Score any assistant's answers against your own knowledge base and policies — combining deterministic ML/NLP metrics with a multi-provider LLM judge, so you know exactly what to fix and why.
License: Apache 2.0 Python 3.11+ Next.js 14 FastAPI Local-first PRs welcome
Features • How it works • Quickstart • Docs • Architecture • Providers • License
EvalBot — evaluate a chatbot response against ground truth with hybrid ML + AI scoring
Most chatbot QA is vibes-based: someone reads a few answers and decides whether they "feel right." EvalBot replaces that with a repeatable, explainable score.
For each chatbot under test you create a Bot Project and give it two things:
- Documents — the same corpus your bot is grounded on (PDF / MD / TXT / DOCX), chunked and embedded into a local vector store.
- Guideline files — free-form Markdown describing your policies ("never reveal another user's data," "always refuse competitor-pricing questions," tone, required disclaimers, refusal patterns). No schema — the AI judge reads them verbatim.
Then you paste a (question, chatbot answer) pair. EvalBot generates the correct answer from your docs + guidelines, scores the bot's answer against it from two independent angles, and tells you precisely where it fell short — including any guideline violations, with the offending sentence quoted.
It runs entirely on your machine.
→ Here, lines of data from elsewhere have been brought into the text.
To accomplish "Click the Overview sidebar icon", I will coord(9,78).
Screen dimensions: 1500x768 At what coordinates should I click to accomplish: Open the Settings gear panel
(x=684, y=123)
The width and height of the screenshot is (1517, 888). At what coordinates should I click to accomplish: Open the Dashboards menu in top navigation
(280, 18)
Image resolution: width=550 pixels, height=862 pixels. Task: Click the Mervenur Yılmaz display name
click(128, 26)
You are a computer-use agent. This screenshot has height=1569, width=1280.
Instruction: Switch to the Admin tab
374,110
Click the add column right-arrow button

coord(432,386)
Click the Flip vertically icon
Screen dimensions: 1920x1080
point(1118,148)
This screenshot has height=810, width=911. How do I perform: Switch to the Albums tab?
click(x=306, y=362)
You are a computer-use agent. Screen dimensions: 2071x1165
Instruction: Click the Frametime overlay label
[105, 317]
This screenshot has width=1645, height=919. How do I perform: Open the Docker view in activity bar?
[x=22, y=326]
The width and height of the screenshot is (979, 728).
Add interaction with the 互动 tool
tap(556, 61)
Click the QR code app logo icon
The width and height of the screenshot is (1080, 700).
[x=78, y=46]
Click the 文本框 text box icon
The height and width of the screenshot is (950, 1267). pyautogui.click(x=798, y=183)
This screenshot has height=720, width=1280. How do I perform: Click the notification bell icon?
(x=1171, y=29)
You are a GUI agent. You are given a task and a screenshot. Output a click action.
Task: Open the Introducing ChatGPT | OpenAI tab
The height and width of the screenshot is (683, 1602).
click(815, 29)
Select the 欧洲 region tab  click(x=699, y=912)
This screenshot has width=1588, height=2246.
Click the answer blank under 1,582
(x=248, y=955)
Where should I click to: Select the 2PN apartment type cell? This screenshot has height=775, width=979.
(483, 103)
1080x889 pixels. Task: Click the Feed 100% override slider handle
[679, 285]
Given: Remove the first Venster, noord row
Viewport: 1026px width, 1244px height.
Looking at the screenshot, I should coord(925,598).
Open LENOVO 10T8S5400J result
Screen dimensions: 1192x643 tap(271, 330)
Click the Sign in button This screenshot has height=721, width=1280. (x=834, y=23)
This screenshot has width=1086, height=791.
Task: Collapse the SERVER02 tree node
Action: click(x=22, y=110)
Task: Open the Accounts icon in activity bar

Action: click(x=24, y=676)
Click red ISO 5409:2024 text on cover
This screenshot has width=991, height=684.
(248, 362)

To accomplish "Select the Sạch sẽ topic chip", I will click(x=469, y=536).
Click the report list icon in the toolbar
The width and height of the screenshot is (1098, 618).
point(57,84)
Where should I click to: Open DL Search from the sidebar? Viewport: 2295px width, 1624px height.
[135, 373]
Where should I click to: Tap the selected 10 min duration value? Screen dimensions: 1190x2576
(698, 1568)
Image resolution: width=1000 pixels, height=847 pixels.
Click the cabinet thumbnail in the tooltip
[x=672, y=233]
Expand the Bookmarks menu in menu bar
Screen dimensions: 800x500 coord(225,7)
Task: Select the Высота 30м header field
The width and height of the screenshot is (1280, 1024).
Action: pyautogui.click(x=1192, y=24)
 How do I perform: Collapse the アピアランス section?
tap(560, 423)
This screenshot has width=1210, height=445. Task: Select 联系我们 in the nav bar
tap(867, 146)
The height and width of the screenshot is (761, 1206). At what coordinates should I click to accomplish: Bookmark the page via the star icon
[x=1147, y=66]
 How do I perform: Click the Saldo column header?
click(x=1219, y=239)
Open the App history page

No Docker, no account, no data leaving your laptop — and a fully offline mode via Ollama.
Short and to the point — read in a couple of minutes:
- How it works — the scoring pipeline + user workflow, with flowcharts.
- Usage guide — evaluate a bot, step by step.
- Glossary — every term in plain English.
- How EvalBot compares — vs promptfoo, deepeval, garak & friends.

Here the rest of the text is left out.